The terminally ill father of slain Aucklander Damien Loder Allen has called for those who know who killed his son to come clean.

As the 7-year anniversary of his son's killing nears, Mark Allen has told the Herald on Sunday he does not want to go to the grave without justice being served.

"I am desperately seeking ... to bring some sort of action, regarding the death ... of my son," Allen told the Herald on Sunday from his home in Thailand.

"After seven years no one has been arrested. I'm more than angry."


In February this year, a coroner's inquest into Allen's death concluded it was the result of "unnatural causes"

Coroner Matenga acknowledged the outcome had been "most unsatisfactory" for the dead 33-year-old's family and "the long time it has taken to get to this inquest is regrettable."

Mark Allen revealed he was terminally ill six years ago, suffering from chronic-aggressive hepatitis C as the result of a 1989 blood transfusion. He says his health has since deteriorated to the point where he believes he will be dead by the end of the year - and time is running out on his quest for the truth.

"There's no medicines, no cure, no treatment for what I've got. This year, in my mind, is the year I'm going to go," he said this week.

"My liver's coming to an end stage, maybe 20 percent function. On top of that I've got chronic fatigue syndrome.
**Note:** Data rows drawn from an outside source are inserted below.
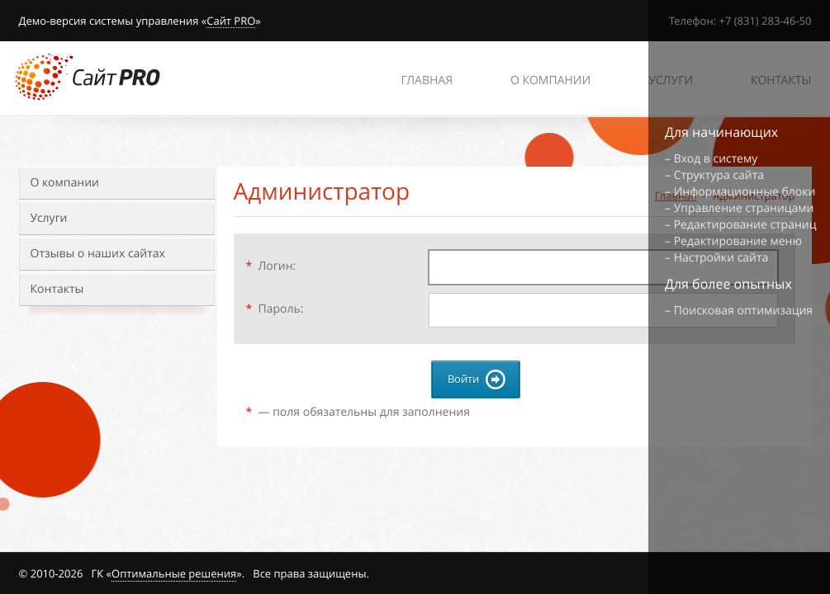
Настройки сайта (721, 258)
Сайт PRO (230, 21)
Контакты (57, 289)
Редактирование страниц (745, 225)
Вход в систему (716, 159)
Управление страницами (744, 208)
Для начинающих (721, 132)
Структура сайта (719, 175)
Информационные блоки (745, 192)
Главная (427, 80)
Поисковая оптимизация (743, 310)
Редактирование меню (738, 241)
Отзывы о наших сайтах (98, 254)
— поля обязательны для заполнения (358, 412)
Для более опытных (728, 284)
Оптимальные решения (173, 573)
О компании (65, 183)
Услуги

I'm pretty well housebound and have been on a disability benefit for about 17 years."

Allen says he does not want his health to be seen as "leverage" in his ongoing fight for justice - he simply wants to live to see the day justice is done.

"I just can't understand why this happened. Either there was a botch up in the investigation from day one, or they thought it was a wannabe gangster killed in a house with other wannabe gangsters and let it go."

Damien Loder Allen, 33, died of head injuries on September 24, 2009, in the house he lived in with three others in the suburb of Hillsborough.

Killed by blunt-force trauma to the head, no one has ever been arrested in relation to his death.

Fewer than 10 people were at the house on the night Allen died and police said at the time there were "obvious gaps in honest information" in what those people were telling police.

The house was owned by drug dealer Albert John Rhodes, who was the first person in New Zealand to be sentenced to life imprisonment for manufacturing and supplying methamphetamine.

Police told the Herald on Sunday this week the investigation into Allen's death remains open, but no staff are actually working the case.

"If information comes in, it will be assessed and a decision made as to whether it warrants further investigation," Detective Inspector Scott Beard said.

"Police would encourage anyone with any information that can assist in progressing the investigation to come forward."

Beard has previously said the "Operation Ebb" investigation was obstructed "by people who we believe are withholding vital information that would assist us and Damien's family to uncover the truth around what happened in the hours before he died."

Beard said a reward was considered when the probe was still active "however for operational reasons it [the reward] did not go ahead."

Acknowledging the upcoming anniversary of Allen's death, Beard said this "must be a particularly difficult time for Mr Allen's family and our thoughts are with them."

Police declined to release details from the police file to the Herald on the ground that the investigation is "unresolved and still an open case" and they "wouldn't want to prejudice any further investigations."